:: Aim ::
Turn the part of the items that opens with the line containing "Task: Select the 서랍정리함3 product cell" and closes with the line containing "Looking at the" into a numbered list, with both of those lines included and blank lines dropped. Leave the pictures out of your answer.

:: Data provided ::
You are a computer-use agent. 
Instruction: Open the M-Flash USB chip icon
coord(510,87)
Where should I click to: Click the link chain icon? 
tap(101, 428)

...

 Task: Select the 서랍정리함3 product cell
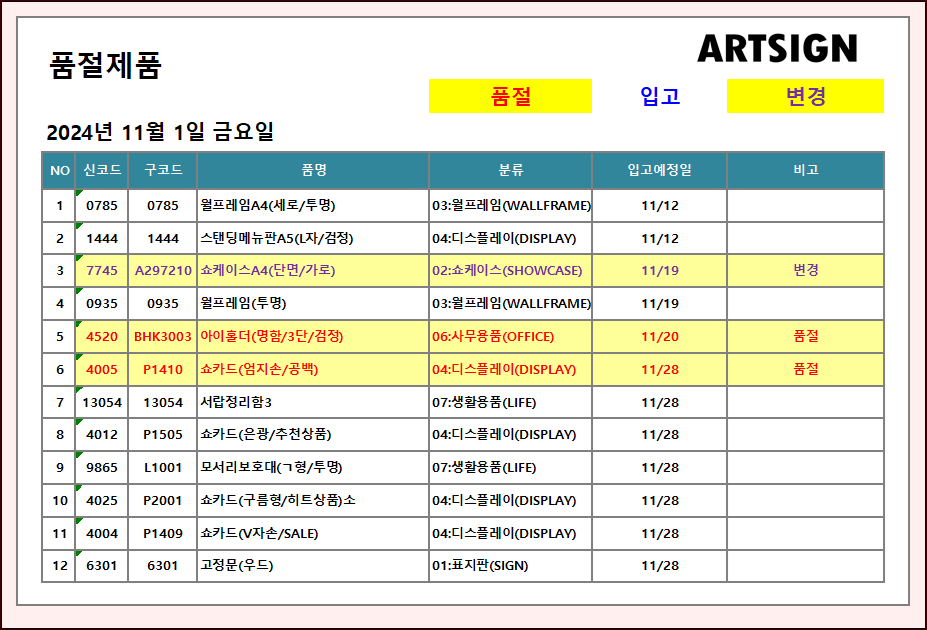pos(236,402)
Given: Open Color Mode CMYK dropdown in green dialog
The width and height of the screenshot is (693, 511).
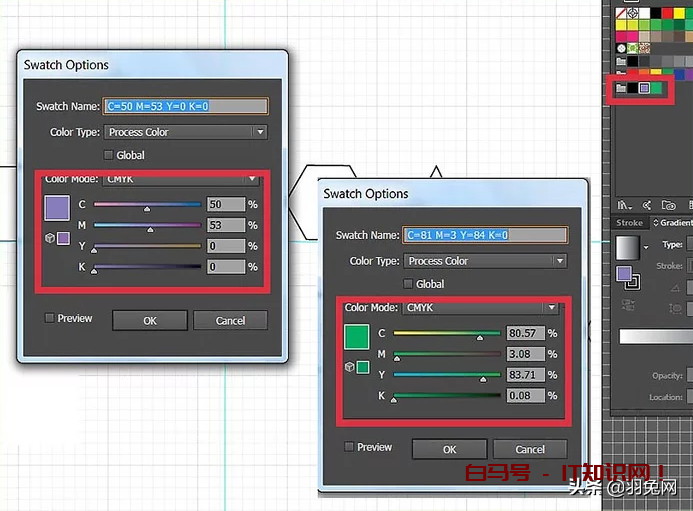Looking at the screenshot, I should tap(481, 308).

:: Task result ::
1.  Task: Select the 서랍정리함3 product cell
2. pos(236,402)
3. Given: Open Color Mode CMYK dropdown in green dialog
4. The width and height of the screenshot is (693, 511).
5. Looking at the screenshot, I should tap(481, 308).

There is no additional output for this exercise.